(SUPPLIED RECORDS begins)

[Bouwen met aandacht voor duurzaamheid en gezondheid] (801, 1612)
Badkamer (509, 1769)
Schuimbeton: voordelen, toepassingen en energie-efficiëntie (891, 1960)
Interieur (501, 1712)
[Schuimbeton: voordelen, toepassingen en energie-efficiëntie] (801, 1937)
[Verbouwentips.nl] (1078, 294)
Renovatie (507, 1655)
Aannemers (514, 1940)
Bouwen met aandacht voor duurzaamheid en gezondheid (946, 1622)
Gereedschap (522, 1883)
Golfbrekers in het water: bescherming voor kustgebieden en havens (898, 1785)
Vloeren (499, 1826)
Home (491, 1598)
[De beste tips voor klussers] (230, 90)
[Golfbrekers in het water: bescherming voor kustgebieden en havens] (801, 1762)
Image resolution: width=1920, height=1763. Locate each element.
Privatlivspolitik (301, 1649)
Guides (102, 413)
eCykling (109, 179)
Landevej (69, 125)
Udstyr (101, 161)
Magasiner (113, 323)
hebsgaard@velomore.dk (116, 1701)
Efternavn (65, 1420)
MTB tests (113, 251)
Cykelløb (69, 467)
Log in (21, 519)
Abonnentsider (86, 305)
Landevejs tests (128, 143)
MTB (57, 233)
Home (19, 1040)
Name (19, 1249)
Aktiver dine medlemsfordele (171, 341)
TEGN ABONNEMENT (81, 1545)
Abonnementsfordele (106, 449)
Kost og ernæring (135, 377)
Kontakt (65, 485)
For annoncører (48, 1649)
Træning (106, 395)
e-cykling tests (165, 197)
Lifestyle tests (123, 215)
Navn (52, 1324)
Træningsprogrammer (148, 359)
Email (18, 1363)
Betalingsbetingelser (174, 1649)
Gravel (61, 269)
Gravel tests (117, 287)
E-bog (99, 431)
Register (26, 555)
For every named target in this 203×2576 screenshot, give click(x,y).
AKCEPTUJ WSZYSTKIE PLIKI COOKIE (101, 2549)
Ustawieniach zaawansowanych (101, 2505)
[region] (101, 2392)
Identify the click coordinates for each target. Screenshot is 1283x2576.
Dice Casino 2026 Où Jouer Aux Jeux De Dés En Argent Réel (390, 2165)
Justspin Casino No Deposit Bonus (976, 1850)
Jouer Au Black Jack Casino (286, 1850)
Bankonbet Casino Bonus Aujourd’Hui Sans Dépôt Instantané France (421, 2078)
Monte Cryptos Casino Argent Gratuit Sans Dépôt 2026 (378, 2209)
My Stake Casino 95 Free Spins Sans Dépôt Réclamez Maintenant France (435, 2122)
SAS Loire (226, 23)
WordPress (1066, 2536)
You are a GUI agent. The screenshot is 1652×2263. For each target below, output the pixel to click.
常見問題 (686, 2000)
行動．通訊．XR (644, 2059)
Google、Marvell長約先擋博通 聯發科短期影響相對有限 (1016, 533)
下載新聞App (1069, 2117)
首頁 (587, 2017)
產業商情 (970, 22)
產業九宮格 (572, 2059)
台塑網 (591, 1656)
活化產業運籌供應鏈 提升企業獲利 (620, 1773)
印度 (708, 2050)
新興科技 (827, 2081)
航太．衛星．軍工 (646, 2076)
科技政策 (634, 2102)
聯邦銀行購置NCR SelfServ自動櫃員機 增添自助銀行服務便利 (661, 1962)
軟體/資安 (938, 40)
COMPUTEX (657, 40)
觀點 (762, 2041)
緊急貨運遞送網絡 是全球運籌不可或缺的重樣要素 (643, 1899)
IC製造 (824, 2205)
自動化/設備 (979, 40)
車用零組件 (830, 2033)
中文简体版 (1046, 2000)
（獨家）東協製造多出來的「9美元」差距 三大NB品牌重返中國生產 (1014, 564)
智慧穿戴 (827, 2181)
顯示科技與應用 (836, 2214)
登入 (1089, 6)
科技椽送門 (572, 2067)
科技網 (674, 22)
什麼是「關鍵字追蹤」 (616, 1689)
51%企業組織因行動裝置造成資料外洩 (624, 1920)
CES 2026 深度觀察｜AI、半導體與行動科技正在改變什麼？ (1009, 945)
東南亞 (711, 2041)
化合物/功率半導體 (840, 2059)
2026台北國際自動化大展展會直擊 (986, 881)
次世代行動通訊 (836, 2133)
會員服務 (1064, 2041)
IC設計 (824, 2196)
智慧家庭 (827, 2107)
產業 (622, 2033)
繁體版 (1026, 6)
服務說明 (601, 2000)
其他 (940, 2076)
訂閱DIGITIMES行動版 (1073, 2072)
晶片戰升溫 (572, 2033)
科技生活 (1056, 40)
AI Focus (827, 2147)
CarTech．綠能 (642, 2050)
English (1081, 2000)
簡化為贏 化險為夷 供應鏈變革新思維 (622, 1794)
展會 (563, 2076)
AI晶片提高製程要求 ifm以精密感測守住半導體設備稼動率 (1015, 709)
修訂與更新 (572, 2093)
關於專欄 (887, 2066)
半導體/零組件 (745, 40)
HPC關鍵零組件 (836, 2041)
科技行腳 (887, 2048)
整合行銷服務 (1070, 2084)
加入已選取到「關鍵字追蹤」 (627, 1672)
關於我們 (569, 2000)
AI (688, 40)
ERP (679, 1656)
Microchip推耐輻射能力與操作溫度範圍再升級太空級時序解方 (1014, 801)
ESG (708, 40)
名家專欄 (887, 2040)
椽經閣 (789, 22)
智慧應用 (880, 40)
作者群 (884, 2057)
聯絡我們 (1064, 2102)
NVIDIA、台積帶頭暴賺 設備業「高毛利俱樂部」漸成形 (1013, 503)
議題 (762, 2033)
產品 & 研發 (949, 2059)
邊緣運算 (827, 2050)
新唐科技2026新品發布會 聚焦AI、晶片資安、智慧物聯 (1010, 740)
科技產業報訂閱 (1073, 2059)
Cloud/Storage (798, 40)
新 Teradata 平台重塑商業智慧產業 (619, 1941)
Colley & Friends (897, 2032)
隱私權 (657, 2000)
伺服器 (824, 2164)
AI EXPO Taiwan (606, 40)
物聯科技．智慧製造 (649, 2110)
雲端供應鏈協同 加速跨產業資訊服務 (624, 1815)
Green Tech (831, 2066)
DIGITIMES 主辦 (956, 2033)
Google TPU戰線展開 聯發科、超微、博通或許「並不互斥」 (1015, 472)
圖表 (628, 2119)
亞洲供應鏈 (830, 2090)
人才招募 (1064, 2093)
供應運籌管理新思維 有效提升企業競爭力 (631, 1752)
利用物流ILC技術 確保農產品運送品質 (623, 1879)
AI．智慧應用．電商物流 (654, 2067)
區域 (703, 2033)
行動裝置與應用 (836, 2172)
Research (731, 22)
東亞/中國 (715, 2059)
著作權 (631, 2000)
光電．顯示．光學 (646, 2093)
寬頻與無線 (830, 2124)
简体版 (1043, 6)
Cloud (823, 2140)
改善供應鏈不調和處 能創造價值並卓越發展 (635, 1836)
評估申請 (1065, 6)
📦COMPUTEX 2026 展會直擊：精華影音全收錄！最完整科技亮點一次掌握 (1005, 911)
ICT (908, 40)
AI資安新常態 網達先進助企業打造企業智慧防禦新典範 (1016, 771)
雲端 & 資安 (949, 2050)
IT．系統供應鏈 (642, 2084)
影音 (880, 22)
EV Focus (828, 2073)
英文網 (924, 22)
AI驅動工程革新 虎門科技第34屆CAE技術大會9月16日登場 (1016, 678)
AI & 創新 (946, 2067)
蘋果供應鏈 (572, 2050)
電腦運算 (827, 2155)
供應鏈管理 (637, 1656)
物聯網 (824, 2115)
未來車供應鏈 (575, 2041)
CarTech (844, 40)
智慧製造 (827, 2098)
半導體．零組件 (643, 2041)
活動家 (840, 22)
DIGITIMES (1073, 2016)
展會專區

(SUPPLIED RECORDS ends)

Copy the lines above exactly, beginning at the line that has "緊急貨運遞送網絡 是全球運籌不可或缺的重樣要素 (643, 1899)" and stopping after the line that has "議題 (762, 2033)", and omit the rest.

緊急貨運遞送網絡 是全球運籌不可或缺的重樣要素 (643, 1899)
IC製造 (824, 2205)
自動化/設備 (979, 40)
車用零組件 (830, 2033)
中文简体版 (1046, 2000)
（獨家）東協製造多出來的「9美元」差距 三大NB品牌重返中國生產 (1014, 564)
智慧穿戴 (827, 2181)
顯示科技與應用 (836, 2214)
登入 (1089, 6)
科技椽送門 (572, 2067)
科技網 (674, 22)
什麼是「關鍵字追蹤」 (616, 1689)
51%企業組織因行動裝置造成資料外洩 (624, 1920)
CES 2026 深度觀察｜AI、半導體與行動科技正在改變什麼？ (1009, 945)
東南亞 (711, 2041)
化合物/功率半導體 (840, 2059)
2026台北國際自動化大展展會直擊 (986, 881)
次世代行動通訊 (836, 2133)
會員服務 (1064, 2041)
IC設計 (824, 2196)
智慧家庭 (827, 2107)
產業 (622, 2033)
繁體版 (1026, 6)
服務說明 (601, 2000)
其他 (940, 2076)
訂閱DIGITIMES行動版 (1073, 2072)
晶片戰升溫 (572, 2033)
科技生活 (1056, 40)
AI Focus (827, 2147)
CarTech．綠能 (642, 2050)
English (1081, 2000)
簡化為贏 化險為夷 供應鏈變革新思維 (622, 1794)
展會 (563, 2076)
AI晶片提高製程要求 ifm以精密感測守住半導體設備稼動率 (1015, 709)
修訂與更新 (572, 2093)
關於專欄 (887, 2066)
半導體/零組件 (745, 40)
HPC關鍵零組件 (836, 2041)
科技行腳 (887, 2048)
整合行銷服務 (1070, 2084)
加入已選取到「關鍵字追蹤」 (627, 1672)
關於我們 (569, 2000)
AI (688, 40)
ERP (679, 1656)
Microchip推耐輻射能力與操作溫度範圍再升級太空級時序解方 (1014, 801)
ESG (708, 40)
名家專欄 (887, 2040)
椽經閣 (789, 22)
智慧應用 (880, 40)
作者群 (884, 2057)
聯絡我們 (1064, 2102)
NVIDIA、台積帶頭暴賺 設備業「高毛利俱樂部」漸成形 (1013, 503)
議題 (762, 2033)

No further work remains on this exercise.